Example: to get to 4, you have the following roll patterns:
$$4 \\ 3, 1 \\ 2, 2 \\ 2, 1, 1 \\ 1, 3\\ 1,2,1 \\1, 1, 2 \\ 1, 1, 1, 1$$
This gives:
$$P(4) = P(5) = P(6) = \dfrac{1}{6}+3\cdot \dfrac{1}{6^2}+3\cdot \dfrac{1}{6^3}+\dfrac{1}{6^4} = \dfrac{344}{1296} \\ P(7) = 3\cdot \dfrac{1}{6^2}+3\cdot \dfrac{1}{6^3}+\dfrac{1}{6^4} = \dfrac{127}{1296} \\ P(8) = 2\cdot \dfrac{1}{6^2}+3\cdot \dfrac{1}{6^3}+\dfrac{1}{6^4}=\dfrac{91}{1296} \\ P(9) = \dfrac{1}{6^2}+2\cdot \dfrac{1}{6^3}+\dfrac{1}{6^4}=\dfrac{49}{1296}$$
As a semi-verification, let's add it all up to make sure it adds to $1$:
$$\dfrac{3\cdot 343+127+91+49}{1296} = 1$$
This appears to be the correct probability for each result.
Another way to think about this: Let's consider the game in rounds. It can end on round $1$ with a roll of $4,5,6$. So that is a $\dfrac{1}{6}$ probability for each.
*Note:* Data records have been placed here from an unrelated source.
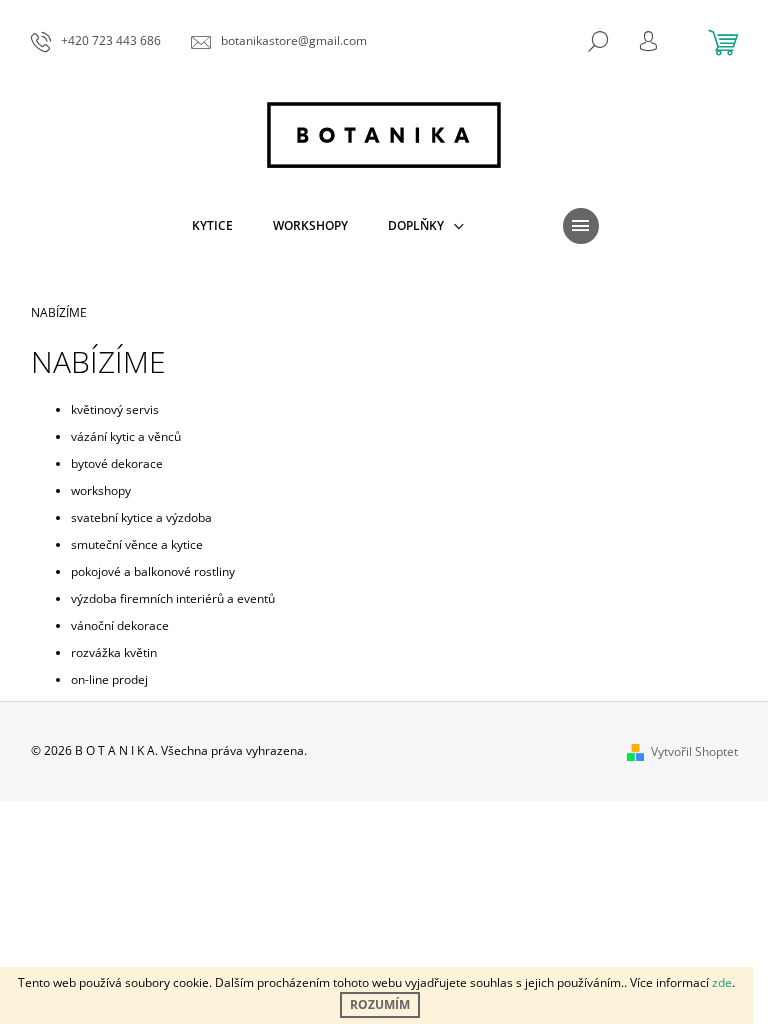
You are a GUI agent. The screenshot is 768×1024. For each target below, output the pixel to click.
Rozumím (380, 1004)
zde (722, 982)
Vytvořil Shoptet (694, 751)
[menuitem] (212, 226)
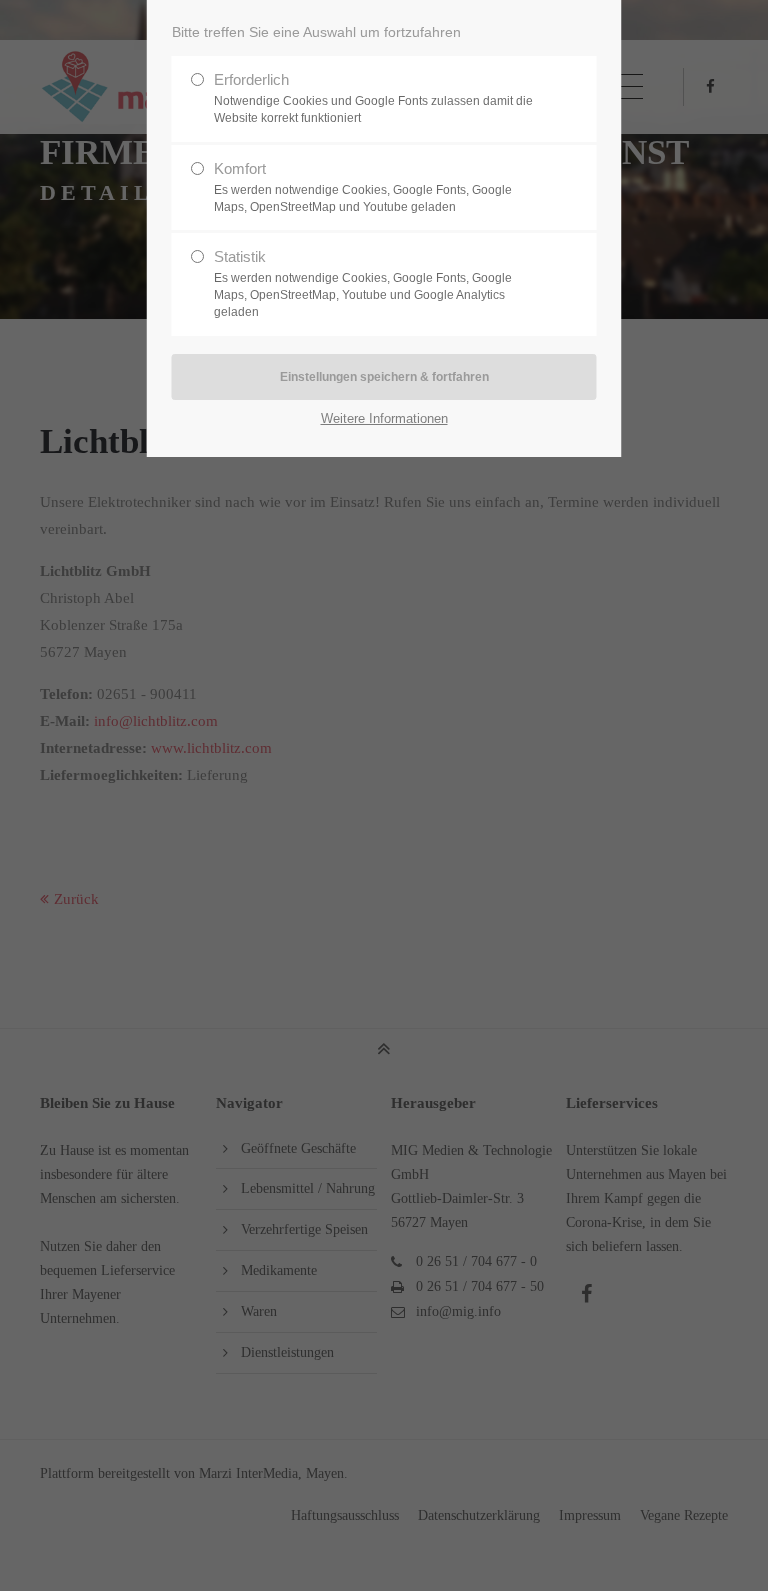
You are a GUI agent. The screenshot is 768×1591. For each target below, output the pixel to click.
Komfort (363, 187)
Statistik (363, 283)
It can end on round $2$ with a first roll of $1,2,3$ for round $1$ to reach any of $4,5,6,7$ (so $3\dfrac{1}{6^2}$ probability of each), a first round roll of $2,3$ can reach $8$ for a probability of $2\cdot \dfrac{1}{6^2}$, or $3$ can reach $9$ for a probability of $\dfrac{1}{6^2}$.
It can end on round $3$ with the first two rolls as $(1,1),(1,2),(2,1)$ and reach $4,5,6,7,8$ for a probability of $3\cdot \dfrac{1}{6^3}$. And the first two rolls being $(1,2),(2,1)$ can reach $9$ with probability $2\cdot \dfrac{1}{6^3}$.
And it can reach any result on the fourth round by rolling three consecutive $1$'s followed by any roll of the $d6$ for a probability of $\dfrac{1}{6^4}$ each.